Fire investigators are working to answer that question and have asked for the help of the state electrical inspector, Sgt. Tim York of the State Fire Marshal’s Office said Thursday.
Francis, who purchased and moved into the farmhouse on Oct. 1 with his girlfriend and the couple’s 3-year-old daughter, said he is relieved no one was hurt in the blaze and thanked firefighters, who saved two of the couple’s pets from the flames.
Francis and his girlfriend went home Thursday morning to go through the debris.
“It’s in bad shape,” he said by cell phone. “Nothing is salvageable.”
The fire originated in a storage shed attached to the back part of the house that was accessible only from the outside, the homeowner said.
“It’s part of the main house,” he said. “Above it was a bedroom. It was a cold room” that had “Christmas stuff in storage containers” and other items.
“There was nothing in there,” Francis said. “I didn’t have anything plugged in in there.”
The fire was reported at around 4 p.m. Wednesday and fire crews from Hermon, Newburgh, Bangor and the Maine Air National Guard assisted Hampden. They worked into the night to extinguish the blaze and local firefighters returned to the structure on Thursday morning because a hot spot flared up, Francis said.
The cause of the fire is still unknown, York said.
“We’re having our state electrical inspector come tomorrow to take a look,” he said Thursday. “There is no determination [of cause] at this time. It’s under investigation.”
Francis said he was on his way home from work in Bangor when he saw the thick, black smoke.
“I had just picked up my daughter and I came home” and was stopped by a firefighter at the end of Manning Mill Road near the one-lane bridge leading to the house, he said. The firefighter told him the house at the end of the roadway was on fire.
“I said, ‘Wait a second — that’s my house,’” Francis recalled.
The green, two-story, wood-frame home is insured and the insurance inspector was expected to arrive Thursday, he said.
In addition to the couple and their daughter, “we had a guest staying with us, and she lost her stuff, too,” Francis said.
The Pine Tree Chapter of the American Red Cross is assisting the family while they look for a new place to live, Francis said.

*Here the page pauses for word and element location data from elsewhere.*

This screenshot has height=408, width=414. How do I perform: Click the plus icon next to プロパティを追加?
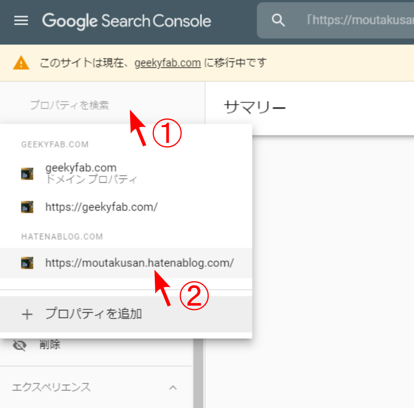(x=27, y=313)
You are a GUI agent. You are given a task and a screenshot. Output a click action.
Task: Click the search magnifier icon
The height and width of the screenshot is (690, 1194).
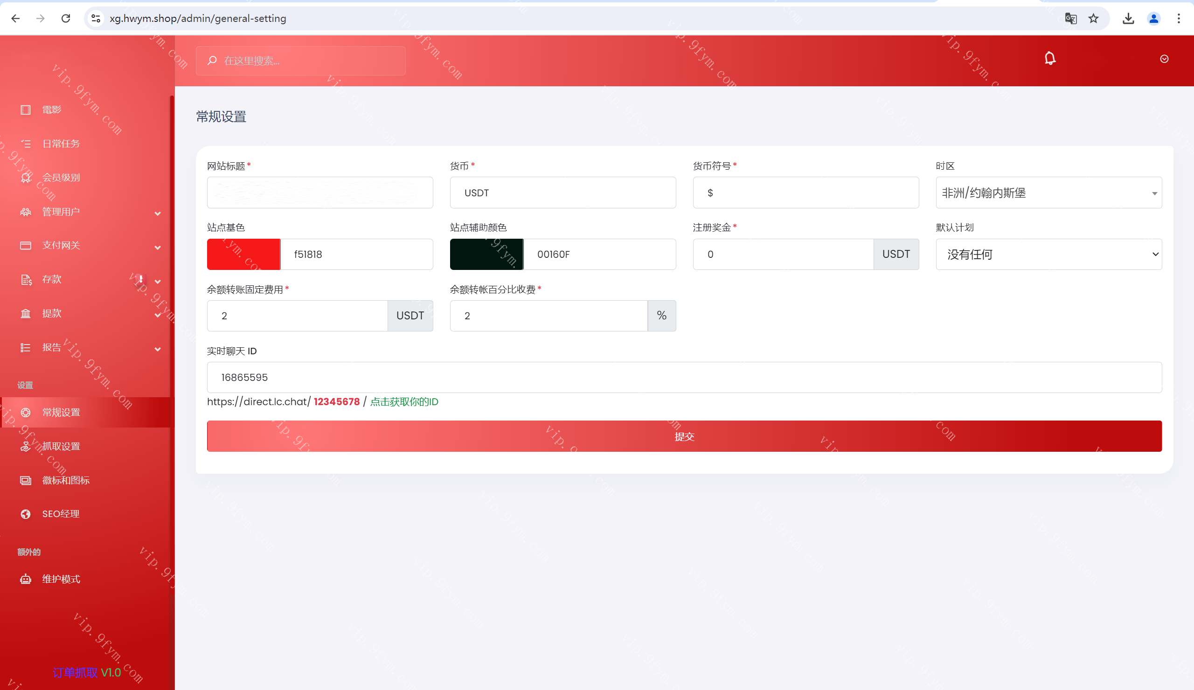212,61
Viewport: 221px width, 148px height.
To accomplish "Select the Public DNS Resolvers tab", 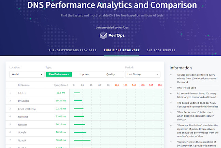I will tap(121, 50).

Hampden firefighter Dan Pugsley said fire crews were able to salvage a firearm, a laptop computer and some documents, which were returned to the family.
The family’s cat died in the fire, but firefighters were able to rescue a puppy, Francis said.
“They saved my dog — his name is Remington,” he said. “We got him the day we moved into the house. The betta fish also was alive in his little tank.”